Coordinates that are NA in the original remain NA in the synthetic — the NA pattern is preserved cell-by-cell.

Examples

# \donttest{
# Toy example: 50 rows split across two states.
set.seed(1)
n  <- 50
df <- data.frame(
  state = sample(c("NSW", "VIC"), n, replace = TRUE),
  lat   = stats::rnorm(n, -33, 0.3),
  lon   = stats::rnorm(n, 145, 0.3),
  y     = stats::rnorm(n)
)
roles <- propose_roles(df, detect = FALSE)
roles$role[roles$col == "y"] <- "outcome"
roles$role[roles$col %in% c("lat", "lon")] <- "covariate"
roles$role[roles$col == "state"]            <- "design"
m  <- mask(df, roles, mode = "collaborate", seed = 1L)
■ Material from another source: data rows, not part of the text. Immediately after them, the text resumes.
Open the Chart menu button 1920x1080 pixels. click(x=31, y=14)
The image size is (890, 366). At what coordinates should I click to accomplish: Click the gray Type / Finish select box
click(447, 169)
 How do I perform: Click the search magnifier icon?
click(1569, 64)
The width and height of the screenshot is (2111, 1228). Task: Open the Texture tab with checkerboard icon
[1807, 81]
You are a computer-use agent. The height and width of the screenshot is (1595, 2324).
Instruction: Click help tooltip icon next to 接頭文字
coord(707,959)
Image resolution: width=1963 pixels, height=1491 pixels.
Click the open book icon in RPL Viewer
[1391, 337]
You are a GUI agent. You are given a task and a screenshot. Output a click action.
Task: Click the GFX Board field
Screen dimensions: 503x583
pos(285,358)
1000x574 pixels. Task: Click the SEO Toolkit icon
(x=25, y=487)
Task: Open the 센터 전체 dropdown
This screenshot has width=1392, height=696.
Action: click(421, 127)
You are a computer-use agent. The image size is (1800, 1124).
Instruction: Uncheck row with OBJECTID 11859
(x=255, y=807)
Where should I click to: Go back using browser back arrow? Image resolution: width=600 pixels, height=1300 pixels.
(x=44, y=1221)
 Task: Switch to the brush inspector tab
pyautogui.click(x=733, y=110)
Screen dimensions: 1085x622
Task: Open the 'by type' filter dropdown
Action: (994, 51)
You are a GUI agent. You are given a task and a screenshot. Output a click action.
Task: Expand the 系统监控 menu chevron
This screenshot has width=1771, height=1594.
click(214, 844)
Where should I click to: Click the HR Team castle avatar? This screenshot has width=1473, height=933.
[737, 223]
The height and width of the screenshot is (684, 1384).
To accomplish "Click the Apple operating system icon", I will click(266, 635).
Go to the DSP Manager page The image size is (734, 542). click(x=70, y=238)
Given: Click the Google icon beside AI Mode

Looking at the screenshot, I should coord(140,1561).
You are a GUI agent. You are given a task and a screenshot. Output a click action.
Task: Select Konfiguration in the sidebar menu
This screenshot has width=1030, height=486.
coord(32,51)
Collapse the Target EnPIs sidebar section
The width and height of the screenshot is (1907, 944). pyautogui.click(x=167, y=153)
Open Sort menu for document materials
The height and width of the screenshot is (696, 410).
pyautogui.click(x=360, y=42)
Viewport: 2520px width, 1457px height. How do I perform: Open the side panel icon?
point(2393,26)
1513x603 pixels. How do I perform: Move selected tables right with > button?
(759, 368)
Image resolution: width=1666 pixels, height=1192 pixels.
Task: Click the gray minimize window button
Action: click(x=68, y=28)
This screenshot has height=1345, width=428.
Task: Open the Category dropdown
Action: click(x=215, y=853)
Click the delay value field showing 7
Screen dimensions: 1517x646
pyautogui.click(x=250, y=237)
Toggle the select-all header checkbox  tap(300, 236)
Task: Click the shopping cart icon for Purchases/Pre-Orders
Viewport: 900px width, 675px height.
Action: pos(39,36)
#> Warning: audit_mask() flagged HIGH leakage on column(s): lat, lon
centroids <- list(
  NSW = c(lat = -32.5, lon = 147),
  VIC = c(lat = -36.5, lon = 144)
)
synth_geo <- synthesise_geospatial(
  synthetic(m), df,
  anchor_col = "state", lat_col = "lat", lon_col = "lon",
  anchor_centroids = centroids, seed = 2L
)
head(synth_geo[, c("state", "lat", "lon")])
#> # A tibble: 6 × 3
#>   state   lat   lon
#>   <chr> <dbl> <dbl>
#> 1 NSW   -33.0  147.
#> 2 VIC   -36.8  144.
#> 3 NSW   -32.2  147.
#> 4 NSW   -32.9  147.
#> 5 VIC   -36.7  144.
#> 6 NSW   -32.9  146.
# }